Haïti, le difficile mariage entre la démocratie et l’État de droit
Notre pays a fait choix de la démocratie tel que ce mode de gouvernance est conçu dans l’hémisphère occidental. La constitution du 29 mars 1987 et sa version amendée mettent en place un ensemble d’institutions et dictent des principes qui devaient permettre à Haïti de se hisser parmi les pays démocratiques. Presque 40 ans après, la démocratie haïtienne peine à grandir, voire fleurir. Notre démocratie est même devenue un concept flou au point que certains se montrent nostalgiques de la dictature que la démocratie devait faire oublier.
Tout cela, à cause de la dégradation des conditions de vie, l’incapacité des institutions démocratiques à jouer leur rôle et du refus des hommes et des femmes arrivés/es au pouvoir à partir des principes démocratiques de divorcer d’avec les pratiques dictatoriales. Sans parlement fonctionnel, avec un Premier ministre sans mandat, avec un pouvoir judiciaire incapable de faire respecter la loi, la démocratie haïtienne est sur pause ces dernières années. C’est dans ce contexte que le pays s’apprête à célébrer la Journée internationale de la démocratie le 15 septembre de cette année. Une date qui doit porter les Haïtiens à réfléchir sur ce qu’ils veulent faire de leur pays.
La réponse doit être de continuer à se battre pour instaurer une démocratie véritable dans le pays. Comme certains aiment le dire, la démocratie coûte chère, mais elle reste le meilleur système de gouvernance jusqu’ici.

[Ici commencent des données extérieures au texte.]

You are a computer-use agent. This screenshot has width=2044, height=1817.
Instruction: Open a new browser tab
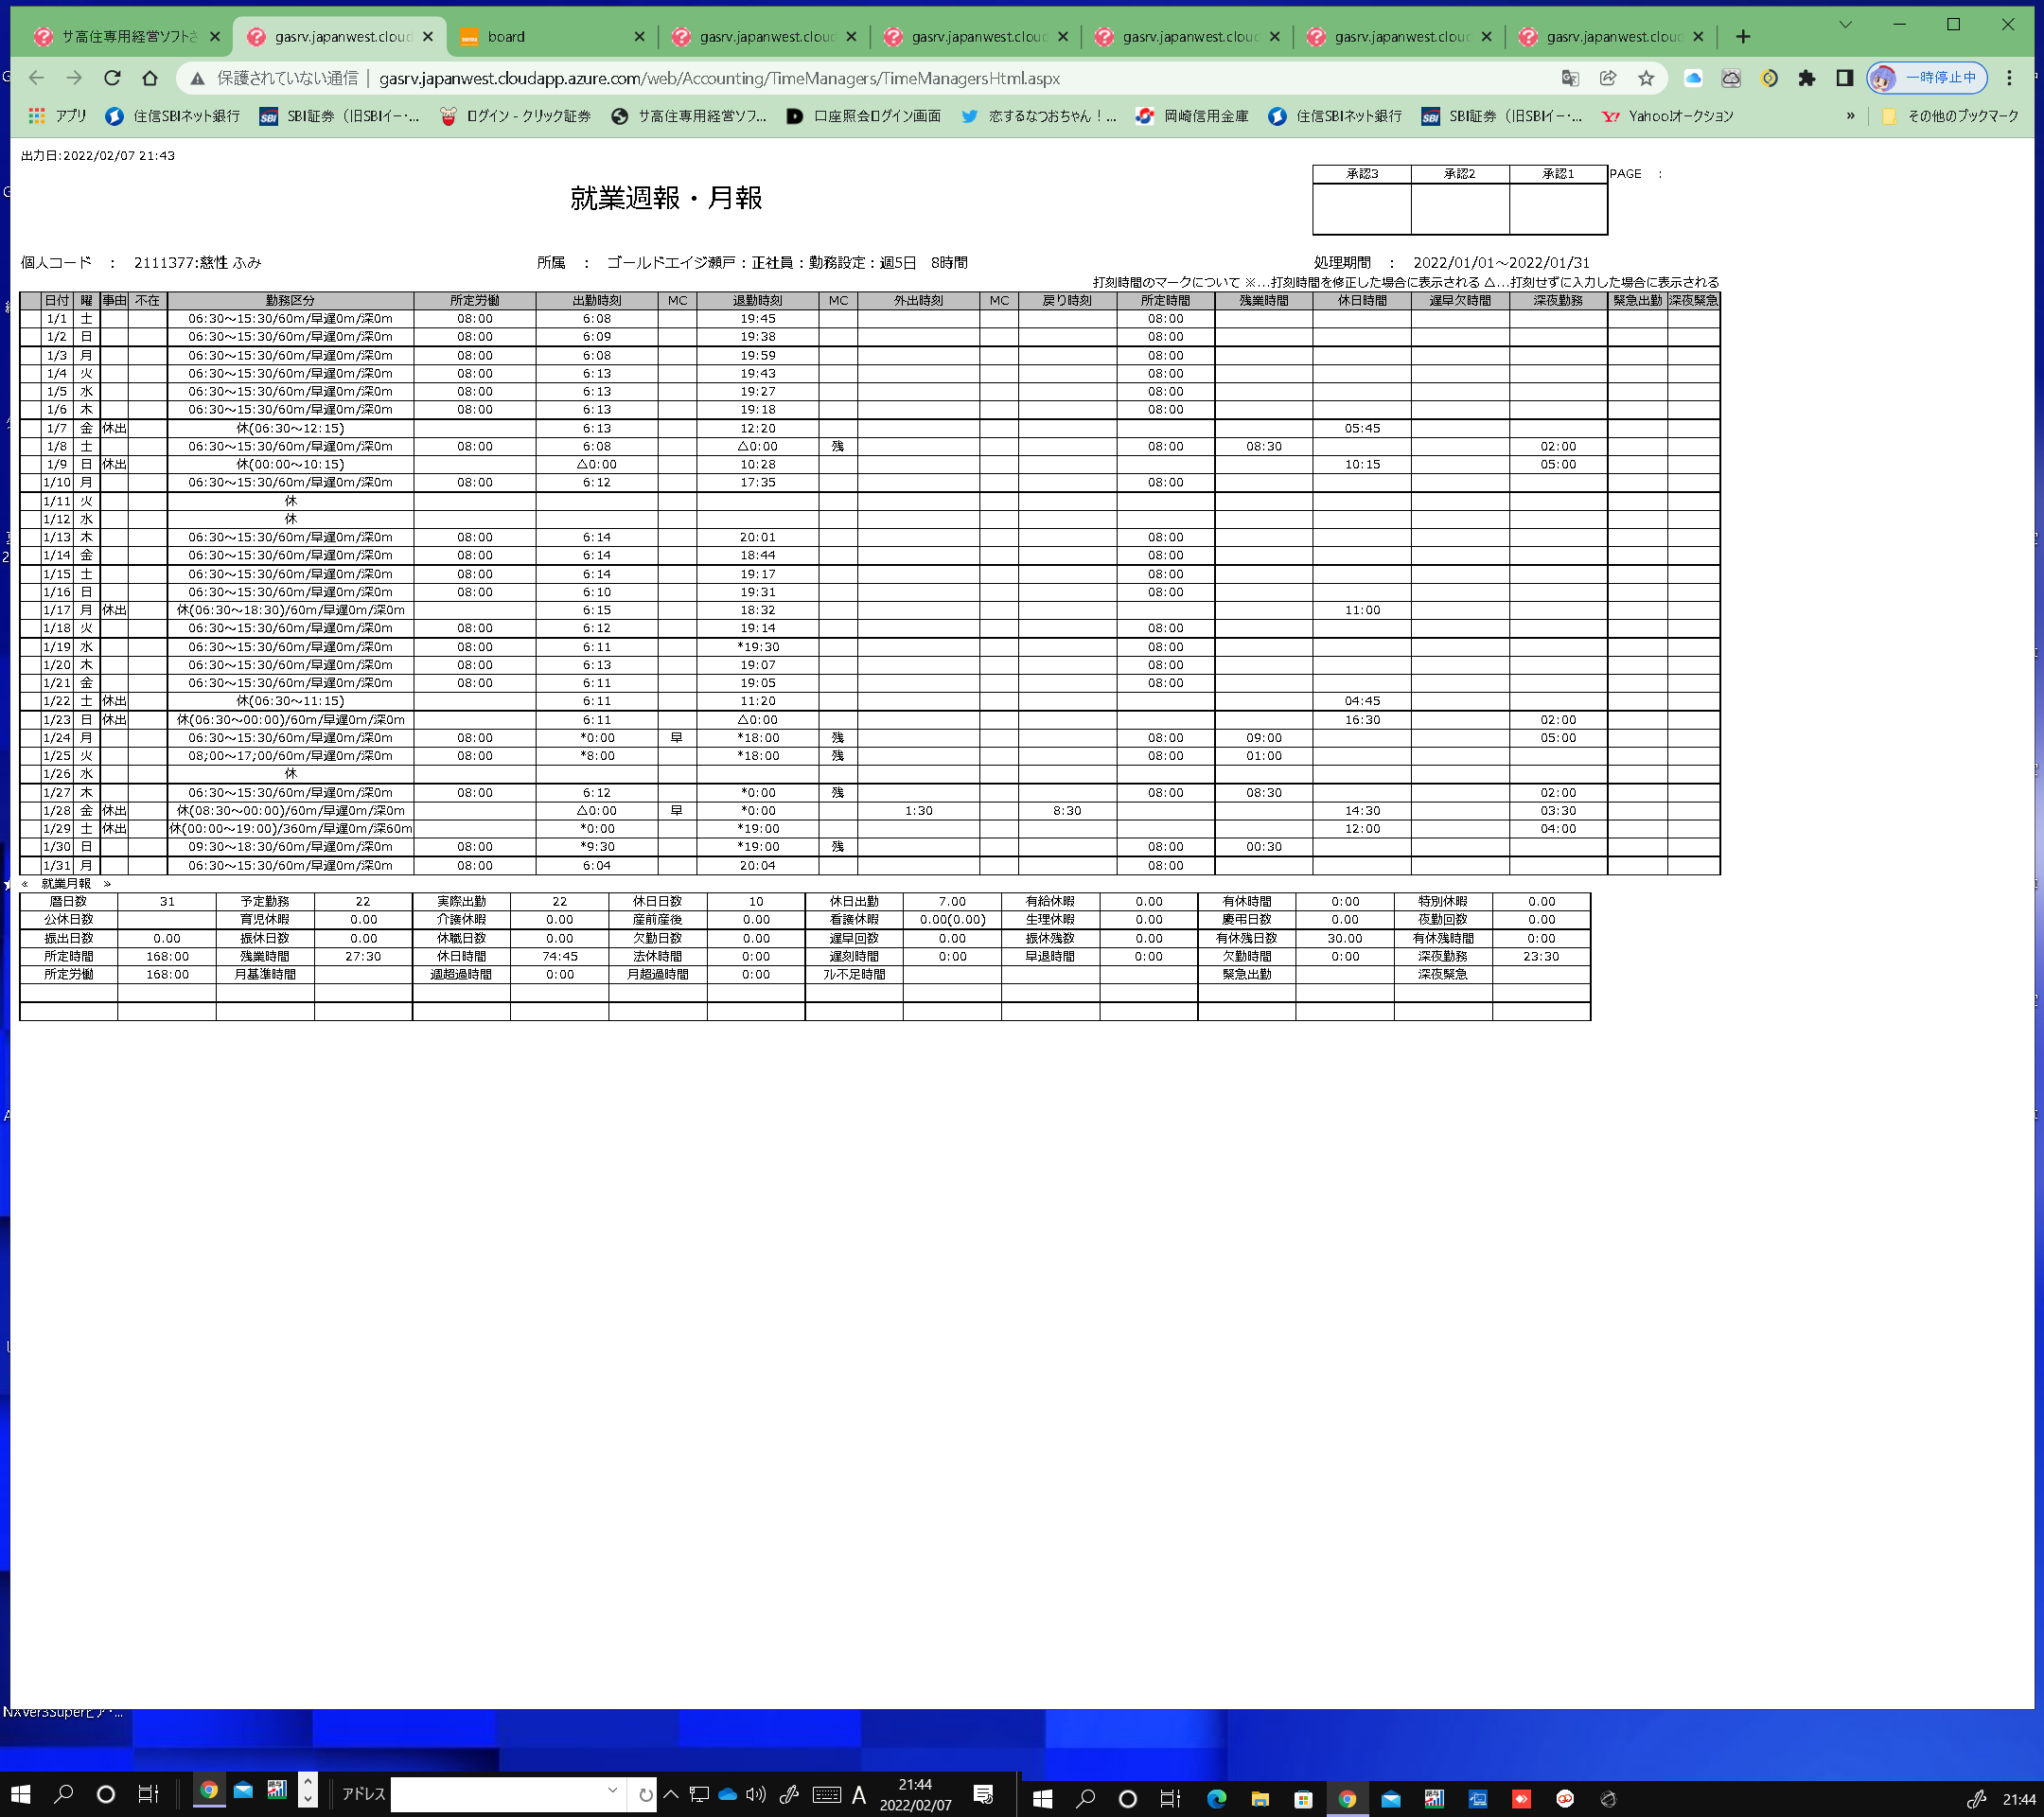[1743, 37]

Il est temps que nous montrons au reste du monde que nous ne sommes pas imperméables à la démocratie comme nos détracteurs veulent le faire croire. D’ailleurs, si notre histoire est si tumultueuse c’est parce que les Haïtiens d’hier et d’aujourd’hui ne se découragent jamais de lutter contre le despotisme. La révolution anti-esclavagiste de 1804 comme le mouvement ayant déraciné la dictature des Duvalier en 1986 en sont des exemples. La constitution de 1987 constitue la volonté de la population haïtienne de divorcer d’avec la dictature et ses corollaires.
Les décennies post-86 ont démontré que se donner une constitution avec tous les principes cardinaux ne suffit pas. Il faut se battre et se battre encore pour la faire respecter. Il faut contraindre les hommes et femmes au pouvoir à diriger à partir des principes établis. D’où la nécessité de construire des institutions fortes. Il faut que des hommes et des femmes soient prêts/tes à solidifier le système judiciaire. Les institutions notamment la justice restent la pierre angulaire de la démocratie.

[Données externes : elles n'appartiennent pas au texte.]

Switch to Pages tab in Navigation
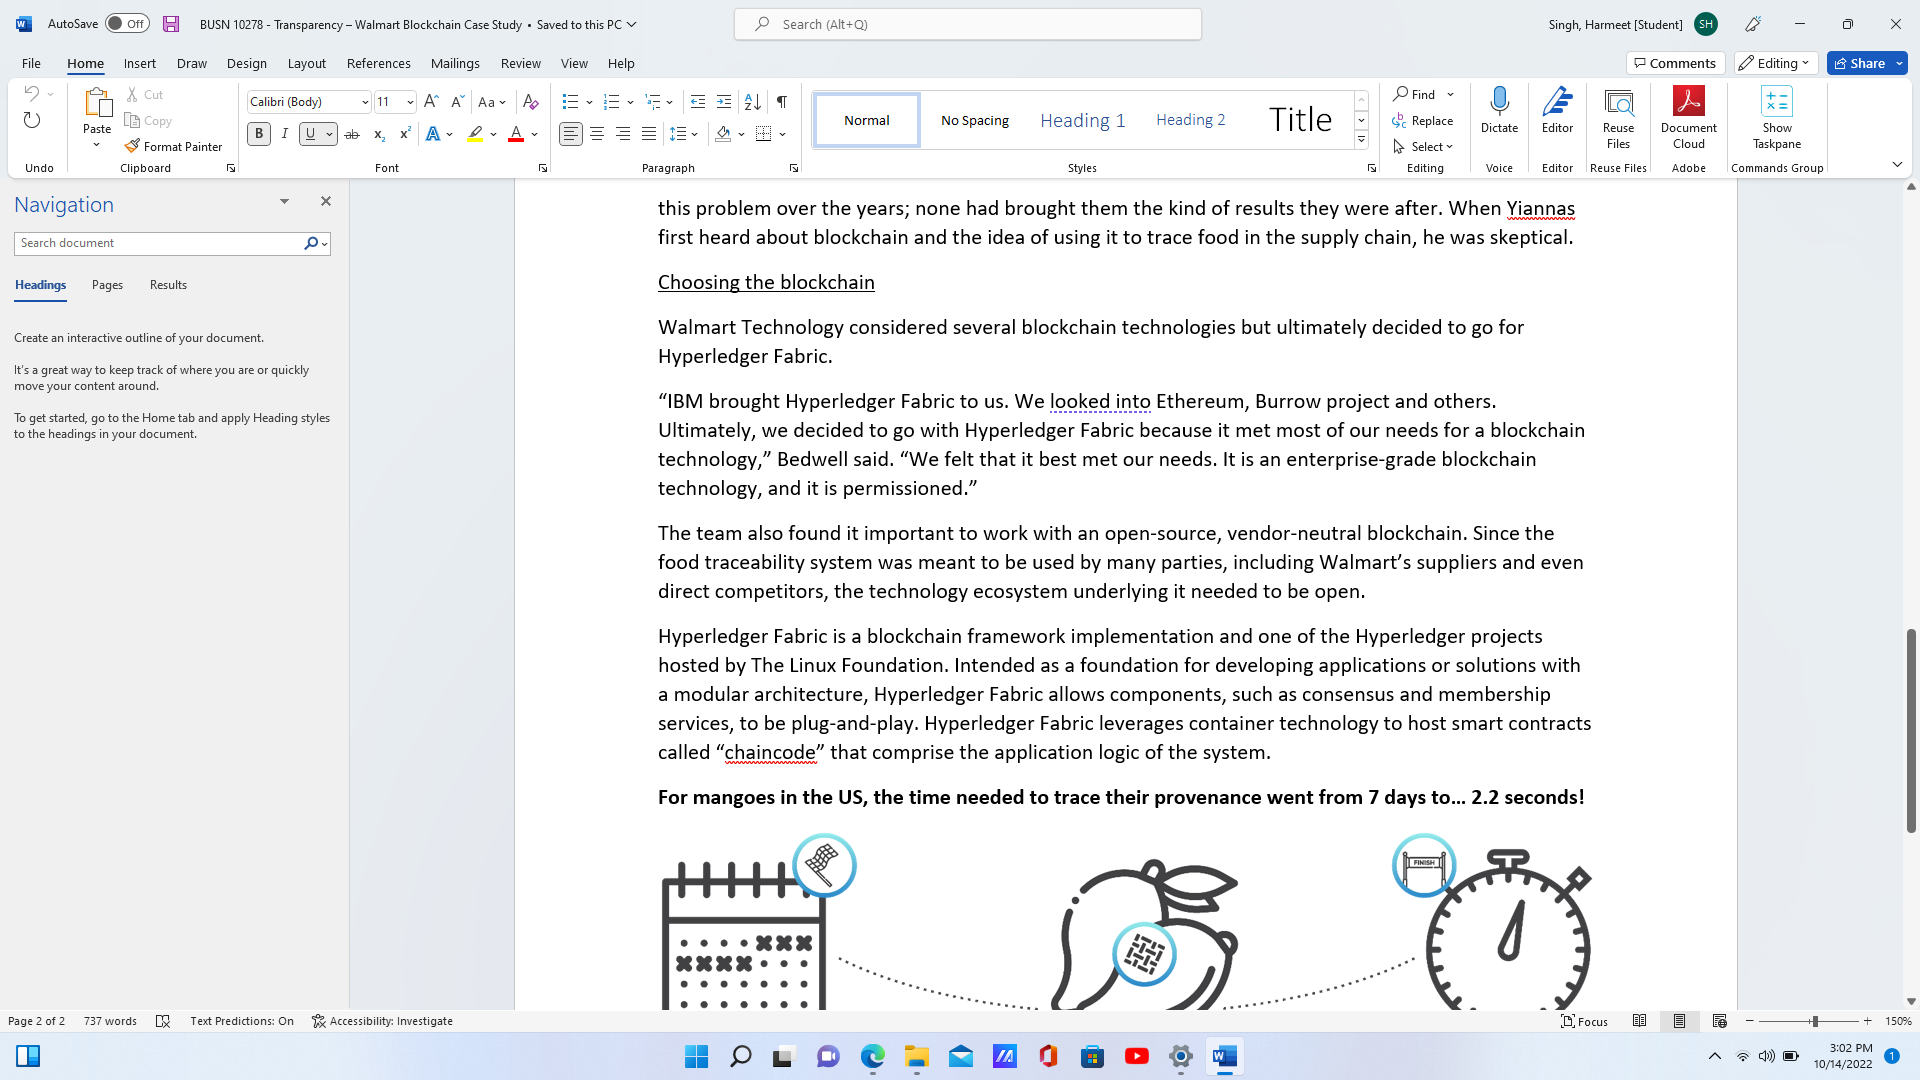This screenshot has height=1080, width=1920. (107, 285)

Pourquoi après presque quatre décennies d’expérimentation de la démocratie, Haïti est aujourd’hui à la case de départ? Il y a tellement de paramètres à considérer dans la perspective d’une réponse à cette question, on ne peut qu’émettre des hypothèses. Le parti-pris de nos autorités d’hier et d’aujourd’hui est une bonne piste à explorer. La démocratie ne consiste pas à prôner le respect des principes. Il faut aussi se battre pour arriver à un mariage parfait entre la démocratie et la bonne gouvernance. Il est inconcevable de les dissocier.
Dans ce numéro, nous essayons de présenter les deux concepts à partir d’un langage limpide et des exemples clairs. Nous cherchons à montrer et à démontrer les liens qui existent entre la démocratie et la bonne gouvernance. Nous montrons comment ces deux concepts sont au cœur du travail de certaines institutions auxquelles Haïti appartient. L’idée ce n’est pas de faire une démonstration intellectuelle, mais de provoquer le débat au sein de la population sur notre triste présent. Il est urgent de trouver le modus operandi pour remettre sur pied les institutions démocratiques et rendre responsables les hommes et les femmes qui les dirigeront. Rendre des comptes doit être une obligation pas une option dans une démocratie.